**Trecho selecionado:**
O norte-americano Roger J. Williams explica da seguinte maneira essas diferenças: "Um grupo de pessoas é algo assim como uma coleção de bolas de gude de todos os tamanhos e composições e de todas as cores do arco-íris. Tentem tirar a média dessas bolas, e o resultado será puro disparate. Tentem tirar a média de sua cor montando-as em um disco e fazendo-o girar rapidamente. A cor resultante será um cinza sujo". Exatamente isso, sem tirar e nem pôr.
E Williams prossegue: "Entretanto, não há uma bola cinza sujo em toda a coleção! As pessoas são tão diferentes como as bolas de gude, e, quando tentamos tirar uma média delas, acabamos por obter um homem cinza sujo. A média, quando aplicada a pessoas deste modo descuidado pode ser falha, pois nós somos espécimes ímpares".
Esse raciocínio foi feito quanto à aparência. Vale também, no entanto, quando se trata de bondade. Se representarmos esse conceito por cores e tentarmos tirar a média, o resultado será exatamente o mesmo: cinza sujo!.
E ninguém ousaria classificar um São Francisco de Assis, uma Madre Tereza de Calcutá ou uma Irmã Dulce nessa categoria. Muito menos um Nero, um Calígula, um Hitler e tantos e tantos outros monstros do passado ou do presente, conhecidos ou anônimos, atuantes ou com a maldade apenas latente à espera de oportunidade para se manifestar.
As pessoas costumam associar (erroneamente) o belo ao bom e, por conseqüência, o feio ao mau. Neste mundo de aparências, a beleza tem sido supervalorizada, sublimada, perseguida, colocada por muitos como uma espécie de ideal, mesmo sendo transitória. Diríamos até que ela é "virtual", para usar expressão tão em voga, uma espécie de ilusão, de fantasia da mente, de delírio. Afinal, restringe-se a um determinado tempo, curtíssimo por sinal.

**Dados de origem:**
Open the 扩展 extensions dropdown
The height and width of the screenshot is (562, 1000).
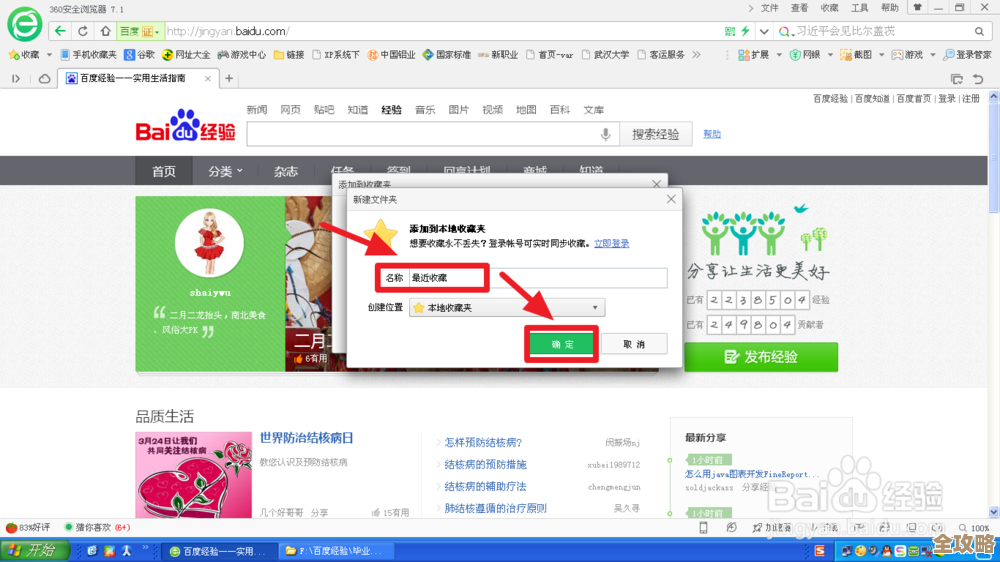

**Tarefa a realizar:** Transcreva palavra por palavra a parte do trecho selecionado que começa com "As pessoas costumam" e termina com "curtíssimo por sinal.".

**Solução do exercício:**
As pessoas costumam associar (erroneamente) o belo ao bom e, por conseqüência, o feio ao mau. Neste mundo de aparências, a beleza tem sido supervalorizada, sublimada, perseguida, colocada por muitos como uma espécie de ideal, mesmo sendo transitória. Diríamos até que ela é "virtual", para usar expressão tão em voga, uma espécie de ilusão, de fantasia da mente, de delírio. Afinal, restringe-se a um determinado tempo, curtíssimo por sinal.